## The records
————

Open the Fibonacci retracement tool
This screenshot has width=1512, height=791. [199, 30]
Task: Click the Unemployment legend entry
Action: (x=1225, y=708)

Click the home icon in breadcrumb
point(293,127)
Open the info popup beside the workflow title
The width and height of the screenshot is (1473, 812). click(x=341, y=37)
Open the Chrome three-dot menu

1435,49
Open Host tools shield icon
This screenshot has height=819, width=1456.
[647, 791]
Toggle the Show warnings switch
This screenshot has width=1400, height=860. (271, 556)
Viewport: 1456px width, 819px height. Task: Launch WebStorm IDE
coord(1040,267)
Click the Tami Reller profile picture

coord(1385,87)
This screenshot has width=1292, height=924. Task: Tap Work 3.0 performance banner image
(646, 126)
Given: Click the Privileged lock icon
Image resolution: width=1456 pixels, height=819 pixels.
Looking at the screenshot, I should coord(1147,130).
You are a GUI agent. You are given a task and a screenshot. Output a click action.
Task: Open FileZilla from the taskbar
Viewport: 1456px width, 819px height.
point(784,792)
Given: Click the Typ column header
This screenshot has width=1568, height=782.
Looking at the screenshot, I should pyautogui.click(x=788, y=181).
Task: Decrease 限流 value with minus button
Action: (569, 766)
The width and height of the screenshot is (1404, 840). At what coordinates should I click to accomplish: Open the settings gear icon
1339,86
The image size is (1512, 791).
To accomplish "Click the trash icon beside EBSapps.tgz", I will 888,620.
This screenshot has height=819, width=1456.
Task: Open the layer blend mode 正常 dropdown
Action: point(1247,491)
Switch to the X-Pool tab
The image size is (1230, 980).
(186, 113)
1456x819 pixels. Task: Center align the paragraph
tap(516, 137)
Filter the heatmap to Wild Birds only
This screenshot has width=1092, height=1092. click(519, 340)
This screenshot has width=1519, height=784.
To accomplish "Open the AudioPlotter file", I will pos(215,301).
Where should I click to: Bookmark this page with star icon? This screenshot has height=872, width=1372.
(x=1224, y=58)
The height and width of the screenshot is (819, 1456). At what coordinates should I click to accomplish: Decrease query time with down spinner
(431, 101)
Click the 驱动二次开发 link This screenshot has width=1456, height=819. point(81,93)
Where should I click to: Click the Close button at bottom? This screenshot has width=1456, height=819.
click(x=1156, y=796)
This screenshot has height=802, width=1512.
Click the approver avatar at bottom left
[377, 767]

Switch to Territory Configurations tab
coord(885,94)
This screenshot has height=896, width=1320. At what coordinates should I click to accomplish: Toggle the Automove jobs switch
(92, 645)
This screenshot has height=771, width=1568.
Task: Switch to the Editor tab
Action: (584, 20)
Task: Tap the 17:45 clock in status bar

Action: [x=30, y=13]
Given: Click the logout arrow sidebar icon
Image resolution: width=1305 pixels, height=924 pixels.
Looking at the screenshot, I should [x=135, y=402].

————

## Exercise
Starting with the first line of the listing above and ending with the line that holds "Open Host tools shield icon", return those lines exactly as written, both included.

## Expected answer
Open the Fibonacci retracement tool
This screenshot has width=1512, height=791. [199, 30]
Task: Click the Unemployment legend entry
Action: (x=1225, y=708)

Click the home icon in breadcrumb
point(293,127)
Open the info popup beside the workflow title
The width and height of the screenshot is (1473, 812). click(x=341, y=37)
Open the Chrome three-dot menu

1435,49
Open Host tools shield icon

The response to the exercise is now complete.